Book Review: BEYOND BROCCOLI: Creating a Biologically Balanced Diet When a Vegetarian Diet Doesn’t Work

BEYOND BROCCOLI: Creating a Biologically Balanced Diet When a Vegetarian Diet Doesn’t Work
By Susan Schenck, Lac
Reviewed by Rosalind Michahelles, Certified Holistic Health Counselor

For those who are, were, or might become vegetarians, this is a useful book. Written by a woman whose earlier book The Live Food Factor extolled the nutritional benefits of raw plants. Courageous woman! When she found after six years of raw veganism that she didn’t thrive, she looked “beyond broccoli,” and, once her health was restored, she wrote this book.

After those six years eating no animal products and nothing cooked, Schenk added 6 ounces of raw meat a day and quickly felt better. “My blood sugar stabilized, and I never had food cravings. I was no longer bloated, often a sign of high blood insulin levels….I slept better….” She is candid about the symptoms that led to her change in persuasion: bloating, weight gain, vitamin B-12 deficiency, and fatigue. Her change was not big, more of a shift, really, to include some meat, fish, and eggs. She still eats most food raw and recommends we all do so as well.

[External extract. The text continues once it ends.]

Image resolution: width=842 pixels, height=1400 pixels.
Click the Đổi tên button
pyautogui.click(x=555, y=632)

Chapter 2 engages the reader in what the author calls the vegetarian myths. One is that we should eat like our primate cousins. It turns out, however, that they are not strictly vegetarian and that they have longer intestines, to deal with all the roughage they consume. We are differently equipped, partly to accommodate our larger brains, which do well with more protein and more fat, especially the omega-3 fats from fish and grass-fed mammals.

Another myth is that vegetarians get less cancer. According to Schenk’s sources, that holds for some cancers but not for others, like endometrial, prostate, brain, skin, and pancreatic.

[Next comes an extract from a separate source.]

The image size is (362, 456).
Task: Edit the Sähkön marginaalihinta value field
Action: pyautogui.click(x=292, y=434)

Whatever the fat ratio in a vegetarian or vegan diet – and there are plenty of plant oils, like coconut and olive and seed oils – the proportion of carbohydrates is bound to be high. The author reminds us that carbs –> insulin –> weight gain, and also that the fuel we get from carbohydrates burns up faster than that from protein or fat and so we get hungry quicker, leading to more eating.

For some, eggs will represent their farthest frontier, i.e., the only animal product they will eat. Schenk lists what eggs have to offer us: protein, lecithin (an emulsifier), vitamin B-12, selenium, and, when hens are pastured, then also omega-3 fatty acids, vitamin A, lutein, and xanthin.

In the chapter, which is dedicated to what meat provides us with, the author quotes Weston Price who visited many “pre-Westernized” communities around the world in the 1930’s, but could find none that were vegetarian to the exclusion of all animal products. Can we therefore conclude that all human societies eat at least some? That may be because vitamins A and D abound in cod liver oil; the B vitamins abound in meat; vitamin K-2 comes from grass-fed animals; omega-3 fats come from them, as well, and from fatty fish like salmon. Heme-iron from animals “is more readily absorbed by the body than the non-heme iron of plant sources.”

Finally, there is the question of morality and sustainability. Schenk’s recommendations on both counts involve animal husbandry on a small, local scale. Animals with outdoor careers will fertilize the ground while leading natural lives — unlike the factory animals, inhumanely cramped and poisoning the environment with lakes of excrement. Eliot Coleman, sustainable Maine farmer, author, and lecturer, compares eating “my own grass-raised steer” to “a vegetarian eating tofu made in a factory from soybeans grown in Brazil [who] is responsible for a lot more CO-2 than I am.”

Some people think a vegetarian diet is more slimming than an omnivorous diet — but they should see the cartoon at the front of the book with thiscaption: “If a vegetarian diet is good for losing weight, how come they use grain to fatten pigs and cows?”

This book is very clearly organized so that a reader can pick and choose the relevant chapters and topics. This is good because as a 247-page paperback in 8” x 10” format, it is hard to hold for any length of time. I recommend it to anyone who has doubts about whether to eat meat and then which meat and from what source. The author is categorical about the need to find sustainably raised meat and gives this helpful website: www.sustainabletable.com. Go to the Food Guide to find outlets by zip code.